"""

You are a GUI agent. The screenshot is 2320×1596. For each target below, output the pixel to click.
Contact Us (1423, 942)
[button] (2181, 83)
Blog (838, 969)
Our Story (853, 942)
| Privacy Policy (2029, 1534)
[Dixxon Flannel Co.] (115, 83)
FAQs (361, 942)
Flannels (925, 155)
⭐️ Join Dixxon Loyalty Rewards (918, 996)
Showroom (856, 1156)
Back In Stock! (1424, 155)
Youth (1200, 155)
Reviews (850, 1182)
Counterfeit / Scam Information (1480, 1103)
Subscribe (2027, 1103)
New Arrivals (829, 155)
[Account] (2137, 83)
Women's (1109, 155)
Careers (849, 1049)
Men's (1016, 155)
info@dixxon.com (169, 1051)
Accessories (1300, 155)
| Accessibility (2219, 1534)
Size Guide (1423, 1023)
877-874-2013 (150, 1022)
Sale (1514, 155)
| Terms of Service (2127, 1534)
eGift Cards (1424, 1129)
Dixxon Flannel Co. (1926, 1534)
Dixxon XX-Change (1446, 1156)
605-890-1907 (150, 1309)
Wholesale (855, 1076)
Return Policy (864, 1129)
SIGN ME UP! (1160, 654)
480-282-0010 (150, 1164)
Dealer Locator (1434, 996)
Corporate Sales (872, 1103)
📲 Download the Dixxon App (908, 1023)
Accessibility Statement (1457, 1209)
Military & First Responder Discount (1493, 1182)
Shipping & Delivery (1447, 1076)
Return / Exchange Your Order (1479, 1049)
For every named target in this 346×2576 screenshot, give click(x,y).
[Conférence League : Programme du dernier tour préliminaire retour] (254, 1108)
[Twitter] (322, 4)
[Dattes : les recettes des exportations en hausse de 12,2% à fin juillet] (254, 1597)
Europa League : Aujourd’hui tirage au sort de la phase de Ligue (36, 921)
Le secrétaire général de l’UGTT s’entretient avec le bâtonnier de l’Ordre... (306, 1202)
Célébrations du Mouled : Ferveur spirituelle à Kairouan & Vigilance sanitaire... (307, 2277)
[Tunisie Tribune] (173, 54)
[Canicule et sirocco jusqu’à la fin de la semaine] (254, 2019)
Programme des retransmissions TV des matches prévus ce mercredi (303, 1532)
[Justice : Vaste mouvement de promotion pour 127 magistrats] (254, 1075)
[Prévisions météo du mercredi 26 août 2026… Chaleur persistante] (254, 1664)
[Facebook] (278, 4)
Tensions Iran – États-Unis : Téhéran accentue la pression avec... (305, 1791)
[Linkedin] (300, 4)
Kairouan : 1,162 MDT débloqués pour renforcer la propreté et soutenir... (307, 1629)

"""

» **PROBLEM DETAILS**: For this exercise, repeat exactly the lines of the data above from the one with "info@dixxon.com (169, 1051)" down to the one with "[Conférence League : Programme", both end lines included.

» **EXERCISE RESPONSE**:
info@dixxon.com (169, 1051)
Accessories (1300, 155)
| Accessibility (2219, 1534)
Size Guide (1423, 1023)
877-874-2013 (150, 1022)
Sale (1514, 155)
| Terms of Service (2127, 1534)
eGift Cards (1424, 1129)
Dixxon Flannel Co. (1926, 1534)
Dixxon XX-Change (1446, 1156)
605-890-1907 (150, 1309)
Wholesale (855, 1076)
Return Policy (864, 1129)
SIGN ME UP! (1160, 654)
480-282-0010 (150, 1164)
Dealer Locator (1434, 996)
Corporate Sales (872, 1103)
📲 Download the Dixxon App (908, 1023)
Accessibility Statement (1457, 1209)
Military & First Responder Discount (1493, 1182)
Shipping & Delivery (1447, 1076)
Return / Exchange Your Order (1479, 1049)
For every named target in this 346×2576 screenshot, give click(x,y).
[Conférence League : Programme du dernier tour préliminaire retour] (254, 1108)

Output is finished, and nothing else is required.